Calculating ‘No Stop Time’ explains how to calculate the amount of time a diver can spend at a given depth without needing to make a decompression stop.
This calculation is based on the Haldane equation, which describes gas loading in tissues during a constant-depth dive. Baker also wrote about the importance of proper decompression planning and avoiding decompression sickness in technical diving.
Calculating ‘No Stop Time’ by Erik C. Baker
The following is an explanation about calculating the “No Stop Time”:
Starting out with the basic Haldane equation (keep in mind that this equation is for a CONSTANT DEPTH profile, not for ascents or descents):
P = Po + (Pi – Po)(1 – e^-kt)
which states that P, the final partial pressure in a given compartment (as a function of time), will be the initial partial pressure, Po, plus (or minus) the exponential gas loading that takes place. The exponential gas loading is given by the second part of the equation, (Pi – Po)(1 – e^-kt).
Note that Pi – Po is the pressure gradient between the inspired gas pressure and the initial compartment pressure.

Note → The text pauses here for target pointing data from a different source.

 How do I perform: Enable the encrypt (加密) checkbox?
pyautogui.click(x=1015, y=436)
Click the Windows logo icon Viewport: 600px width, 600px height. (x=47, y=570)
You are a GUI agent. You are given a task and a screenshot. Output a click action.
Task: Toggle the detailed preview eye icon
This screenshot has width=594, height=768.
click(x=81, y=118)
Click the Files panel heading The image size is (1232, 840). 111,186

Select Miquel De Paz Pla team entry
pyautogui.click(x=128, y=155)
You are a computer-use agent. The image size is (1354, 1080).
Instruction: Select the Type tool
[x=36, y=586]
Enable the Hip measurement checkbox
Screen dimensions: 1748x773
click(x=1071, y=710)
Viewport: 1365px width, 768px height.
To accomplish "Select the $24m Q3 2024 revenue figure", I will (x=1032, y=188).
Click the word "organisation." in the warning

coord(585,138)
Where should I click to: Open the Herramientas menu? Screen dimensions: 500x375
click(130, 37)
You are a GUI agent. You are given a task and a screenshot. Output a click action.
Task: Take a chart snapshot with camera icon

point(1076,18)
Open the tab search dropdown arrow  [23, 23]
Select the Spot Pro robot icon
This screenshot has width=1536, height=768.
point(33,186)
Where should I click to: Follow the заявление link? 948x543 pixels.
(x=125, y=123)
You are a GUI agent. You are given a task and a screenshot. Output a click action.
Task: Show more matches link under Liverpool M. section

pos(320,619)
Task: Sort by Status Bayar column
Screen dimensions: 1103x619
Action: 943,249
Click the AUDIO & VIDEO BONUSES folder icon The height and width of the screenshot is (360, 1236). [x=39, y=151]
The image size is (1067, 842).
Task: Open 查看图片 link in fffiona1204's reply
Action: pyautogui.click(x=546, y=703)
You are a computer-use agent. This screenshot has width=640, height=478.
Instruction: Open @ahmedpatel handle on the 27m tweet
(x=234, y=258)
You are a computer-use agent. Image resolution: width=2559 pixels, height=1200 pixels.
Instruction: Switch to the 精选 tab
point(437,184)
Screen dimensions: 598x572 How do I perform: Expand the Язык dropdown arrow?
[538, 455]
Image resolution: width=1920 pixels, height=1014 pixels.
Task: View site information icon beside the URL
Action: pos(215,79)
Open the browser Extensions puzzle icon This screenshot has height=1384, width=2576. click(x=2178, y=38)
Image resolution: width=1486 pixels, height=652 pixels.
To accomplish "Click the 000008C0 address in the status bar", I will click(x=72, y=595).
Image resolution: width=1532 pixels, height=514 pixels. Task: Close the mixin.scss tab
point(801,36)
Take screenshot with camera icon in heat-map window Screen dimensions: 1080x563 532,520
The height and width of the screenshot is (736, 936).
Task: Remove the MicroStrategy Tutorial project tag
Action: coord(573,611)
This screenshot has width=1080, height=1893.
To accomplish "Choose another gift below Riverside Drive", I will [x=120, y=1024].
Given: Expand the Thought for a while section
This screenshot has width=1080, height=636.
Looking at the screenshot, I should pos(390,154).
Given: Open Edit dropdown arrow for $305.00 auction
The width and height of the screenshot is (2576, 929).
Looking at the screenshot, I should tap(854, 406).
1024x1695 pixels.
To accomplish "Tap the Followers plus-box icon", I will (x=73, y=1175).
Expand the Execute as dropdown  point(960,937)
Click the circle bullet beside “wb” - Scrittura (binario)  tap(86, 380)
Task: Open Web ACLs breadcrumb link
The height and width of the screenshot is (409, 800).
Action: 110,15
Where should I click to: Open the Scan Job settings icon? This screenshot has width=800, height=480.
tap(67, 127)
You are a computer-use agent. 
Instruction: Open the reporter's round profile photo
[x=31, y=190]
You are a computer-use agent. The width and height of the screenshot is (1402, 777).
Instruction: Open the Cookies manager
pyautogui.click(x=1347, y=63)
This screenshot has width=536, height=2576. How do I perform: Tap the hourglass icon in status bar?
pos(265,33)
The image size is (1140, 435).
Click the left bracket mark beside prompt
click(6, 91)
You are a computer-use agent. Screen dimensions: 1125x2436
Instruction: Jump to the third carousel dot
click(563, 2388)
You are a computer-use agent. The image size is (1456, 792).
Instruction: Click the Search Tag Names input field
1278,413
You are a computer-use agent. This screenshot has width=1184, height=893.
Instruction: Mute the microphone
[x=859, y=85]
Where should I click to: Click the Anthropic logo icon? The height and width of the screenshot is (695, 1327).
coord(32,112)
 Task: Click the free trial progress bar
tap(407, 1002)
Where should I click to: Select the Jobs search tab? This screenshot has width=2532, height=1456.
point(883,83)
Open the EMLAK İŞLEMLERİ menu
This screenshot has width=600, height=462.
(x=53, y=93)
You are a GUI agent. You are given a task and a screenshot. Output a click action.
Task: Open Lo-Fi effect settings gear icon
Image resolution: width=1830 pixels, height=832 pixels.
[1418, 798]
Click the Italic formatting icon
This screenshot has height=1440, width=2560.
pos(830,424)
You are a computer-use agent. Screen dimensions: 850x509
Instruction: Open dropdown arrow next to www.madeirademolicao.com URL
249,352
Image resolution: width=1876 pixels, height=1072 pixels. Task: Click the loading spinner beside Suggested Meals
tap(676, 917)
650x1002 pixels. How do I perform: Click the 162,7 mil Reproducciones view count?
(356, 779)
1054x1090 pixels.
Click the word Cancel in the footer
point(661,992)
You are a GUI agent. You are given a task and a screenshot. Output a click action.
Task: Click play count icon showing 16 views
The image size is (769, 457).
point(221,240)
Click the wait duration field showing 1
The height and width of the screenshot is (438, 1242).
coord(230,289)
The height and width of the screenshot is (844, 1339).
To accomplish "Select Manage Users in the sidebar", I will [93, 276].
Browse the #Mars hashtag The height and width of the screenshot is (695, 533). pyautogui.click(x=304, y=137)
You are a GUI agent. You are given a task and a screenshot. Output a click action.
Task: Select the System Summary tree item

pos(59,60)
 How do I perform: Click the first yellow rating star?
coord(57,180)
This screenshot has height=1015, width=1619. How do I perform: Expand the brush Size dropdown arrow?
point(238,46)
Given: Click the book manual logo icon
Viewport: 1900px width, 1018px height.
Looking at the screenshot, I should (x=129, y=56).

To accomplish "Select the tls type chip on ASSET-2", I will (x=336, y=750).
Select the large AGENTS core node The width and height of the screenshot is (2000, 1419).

This is the “driving force” for on-gassing and off-gassing.
Re-arranging the Haldane equiation
You can rearrange the Haldane equation to solve for time, t:
(P – Po)/(Pi – Po) = 1 – e^-kt
e^-kt = 1 – (P – Po)/(Pi – Po)
Before you take the natural logarithm of both sides, you should simplify the equation further (you did not do this in your post):
e^-kt = (Pi – Po)/(Pi – Po) – (P – Po)/(Pi – Po)
e^-kt = [(Pi – Po)-(P – Po)]/(Pi – Po)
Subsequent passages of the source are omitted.